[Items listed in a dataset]

┏━━

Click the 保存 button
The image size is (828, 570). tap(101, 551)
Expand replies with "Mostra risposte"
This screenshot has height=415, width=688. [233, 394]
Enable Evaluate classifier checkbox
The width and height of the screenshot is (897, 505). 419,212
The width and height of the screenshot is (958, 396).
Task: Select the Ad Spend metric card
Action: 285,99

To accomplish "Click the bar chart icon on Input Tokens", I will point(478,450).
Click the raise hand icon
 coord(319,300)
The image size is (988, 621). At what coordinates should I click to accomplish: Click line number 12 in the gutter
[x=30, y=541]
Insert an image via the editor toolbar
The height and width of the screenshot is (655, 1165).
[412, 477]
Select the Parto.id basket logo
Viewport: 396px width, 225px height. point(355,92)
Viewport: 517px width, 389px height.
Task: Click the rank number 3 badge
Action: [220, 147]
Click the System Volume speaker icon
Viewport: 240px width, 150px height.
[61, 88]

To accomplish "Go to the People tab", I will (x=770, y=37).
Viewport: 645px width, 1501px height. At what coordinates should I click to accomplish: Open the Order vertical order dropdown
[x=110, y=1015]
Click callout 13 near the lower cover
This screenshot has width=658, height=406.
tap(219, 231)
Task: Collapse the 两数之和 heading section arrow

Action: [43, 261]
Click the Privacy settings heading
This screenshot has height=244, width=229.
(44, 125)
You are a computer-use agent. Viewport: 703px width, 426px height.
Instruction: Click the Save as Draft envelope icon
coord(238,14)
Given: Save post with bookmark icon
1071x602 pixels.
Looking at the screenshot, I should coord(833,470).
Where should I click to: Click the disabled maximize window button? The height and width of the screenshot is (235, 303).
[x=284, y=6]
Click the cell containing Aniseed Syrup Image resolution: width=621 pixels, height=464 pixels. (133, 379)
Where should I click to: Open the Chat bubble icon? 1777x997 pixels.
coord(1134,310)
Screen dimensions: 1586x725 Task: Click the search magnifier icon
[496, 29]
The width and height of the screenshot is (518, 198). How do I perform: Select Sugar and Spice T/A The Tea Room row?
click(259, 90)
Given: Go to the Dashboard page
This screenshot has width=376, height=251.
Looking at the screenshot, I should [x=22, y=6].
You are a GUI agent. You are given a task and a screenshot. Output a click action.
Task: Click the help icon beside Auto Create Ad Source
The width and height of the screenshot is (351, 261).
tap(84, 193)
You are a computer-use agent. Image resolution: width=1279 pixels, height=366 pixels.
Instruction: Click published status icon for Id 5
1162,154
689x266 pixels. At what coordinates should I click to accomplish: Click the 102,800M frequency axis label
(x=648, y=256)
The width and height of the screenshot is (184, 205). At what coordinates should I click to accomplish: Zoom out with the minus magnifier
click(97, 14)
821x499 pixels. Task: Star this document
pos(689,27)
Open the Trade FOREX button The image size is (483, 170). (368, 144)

┗━━

The entries above are to be restated word for word.

Click the 保存 button
The image size is (828, 570). tap(101, 551)
Expand replies with "Mostra risposte"
This screenshot has height=415, width=688. [233, 394]
Enable Evaluate classifier checkbox
The width and height of the screenshot is (897, 505). 419,212
The width and height of the screenshot is (958, 396).
Task: Select the Ad Spend metric card
Action: 285,99

To accomplish "Click the bar chart icon on Input Tokens", I will point(478,450).
Click the raise hand icon
 coord(319,300)
The image size is (988, 621). At what coordinates should I click to accomplish: Click line number 12 in the gutter
[x=30, y=541]
Insert an image via the editor toolbar
The height and width of the screenshot is (655, 1165).
[412, 477]
Select the Parto.id basket logo
Viewport: 396px width, 225px height. point(355,92)
Viewport: 517px width, 389px height.
Task: Click the rank number 3 badge
Action: [220, 147]
Click the System Volume speaker icon
Viewport: 240px width, 150px height.
[61, 88]

To accomplish "Go to the People tab", I will (x=770, y=37).
Viewport: 645px width, 1501px height. At what coordinates should I click to accomplish: Open the Order vertical order dropdown
[x=110, y=1015]
Click callout 13 near the lower cover
This screenshot has width=658, height=406.
tap(219, 231)
Task: Collapse the 两数之和 heading section arrow

Action: [43, 261]
Click the Privacy settings heading
This screenshot has height=244, width=229.
(44, 125)
You are a computer-use agent. Viewport: 703px width, 426px height.
Instruction: Click the Save as Draft envelope icon
coord(238,14)
Given: Save post with bookmark icon
1071x602 pixels.
Looking at the screenshot, I should coord(833,470).
Where should I click to: Click the disabled maximize window button? The height and width of the screenshot is (235, 303).
[x=284, y=6]
Click the cell containing Aniseed Syrup Image resolution: width=621 pixels, height=464 pixels. (133, 379)
Where should I click to: Open the Chat bubble icon? 1777x997 pixels.
coord(1134,310)
Screen dimensions: 1586x725 Task: Click the search magnifier icon
[496, 29]
The width and height of the screenshot is (518, 198). How do I perform: Select Sugar and Spice T/A The Tea Room row?
click(259, 90)
Given: Go to the Dashboard page
This screenshot has width=376, height=251.
Looking at the screenshot, I should [x=22, y=6].
You are a GUI agent. You are given a task and a screenshot. Output a click action.
Task: Click the help icon beside Auto Create Ad Source
The width and height of the screenshot is (351, 261).
tap(84, 193)
You are a computer-use agent. Image resolution: width=1279 pixels, height=366 pixels.
Instruction: Click published status icon for Id 5
1162,154
689x266 pixels. At what coordinates should I click to accomplish: Click the 102,800M frequency axis label
(x=648, y=256)
The width and height of the screenshot is (184, 205). At what coordinates should I click to accomplish: Zoom out with the minus magnifier
click(97, 14)
821x499 pixels. Task: Star this document
pos(689,27)
Open the Trade FOREX button The image size is (483, 170). (368, 144)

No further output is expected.